▶ _Goal_
Can you reproduce the listing between the lines holding "Open the Secure Private Access globe icon" and "click(x=765, y=531)", inclusive, substituting "capture" for "screenshot" and leaving everything else unchanged?
------ Material provided
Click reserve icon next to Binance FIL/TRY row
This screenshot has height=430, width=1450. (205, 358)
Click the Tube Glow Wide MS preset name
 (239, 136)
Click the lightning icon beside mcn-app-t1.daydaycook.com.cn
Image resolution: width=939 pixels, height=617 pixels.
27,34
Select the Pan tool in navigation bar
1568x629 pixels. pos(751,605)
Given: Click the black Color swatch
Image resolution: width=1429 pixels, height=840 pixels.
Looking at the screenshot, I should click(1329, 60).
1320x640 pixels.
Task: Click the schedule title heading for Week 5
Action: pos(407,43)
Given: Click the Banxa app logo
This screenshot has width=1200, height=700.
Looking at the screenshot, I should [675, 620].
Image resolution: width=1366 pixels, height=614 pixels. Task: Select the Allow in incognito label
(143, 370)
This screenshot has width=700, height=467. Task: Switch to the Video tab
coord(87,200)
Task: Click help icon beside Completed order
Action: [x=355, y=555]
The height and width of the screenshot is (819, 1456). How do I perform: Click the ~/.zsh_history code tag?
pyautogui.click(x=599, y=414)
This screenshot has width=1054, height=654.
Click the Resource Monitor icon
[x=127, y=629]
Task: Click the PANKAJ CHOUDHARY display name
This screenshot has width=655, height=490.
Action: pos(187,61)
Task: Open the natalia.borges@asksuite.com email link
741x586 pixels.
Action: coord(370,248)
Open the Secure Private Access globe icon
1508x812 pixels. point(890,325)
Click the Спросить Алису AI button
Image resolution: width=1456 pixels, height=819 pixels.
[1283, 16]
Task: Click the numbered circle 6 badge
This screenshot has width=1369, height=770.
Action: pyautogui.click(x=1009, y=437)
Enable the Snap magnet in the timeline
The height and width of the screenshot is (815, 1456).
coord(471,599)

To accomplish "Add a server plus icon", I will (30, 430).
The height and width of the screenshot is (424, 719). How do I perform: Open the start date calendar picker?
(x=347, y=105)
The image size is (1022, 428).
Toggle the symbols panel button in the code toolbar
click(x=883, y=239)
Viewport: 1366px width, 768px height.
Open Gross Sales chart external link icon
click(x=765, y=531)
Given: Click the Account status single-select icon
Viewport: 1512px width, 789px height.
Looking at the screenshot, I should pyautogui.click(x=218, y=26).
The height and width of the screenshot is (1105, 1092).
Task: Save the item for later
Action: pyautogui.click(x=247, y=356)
------------
▶ _Full solution_
Open the Secure Private Access globe icon
1508x812 pixels. point(890,325)
Click the Спросить Алису AI button
Image resolution: width=1456 pixels, height=819 pixels.
[1283, 16]
Task: Click the numbered circle 6 badge
This capture has width=1369, height=770.
Action: pyautogui.click(x=1009, y=437)
Enable the Snap magnet in the timeline
The height and width of the capture is (815, 1456).
coord(471,599)

To accomplish "Add a server plus icon", I will (30, 430).
The height and width of the capture is (424, 719). How do I perform: Open the start date calendar picker?
(x=347, y=105)
The image size is (1022, 428).
Toggle the symbols panel button in the code toolbar
click(x=883, y=239)
Viewport: 1366px width, 768px height.
Open Gross Sales chart external link icon
click(x=765, y=531)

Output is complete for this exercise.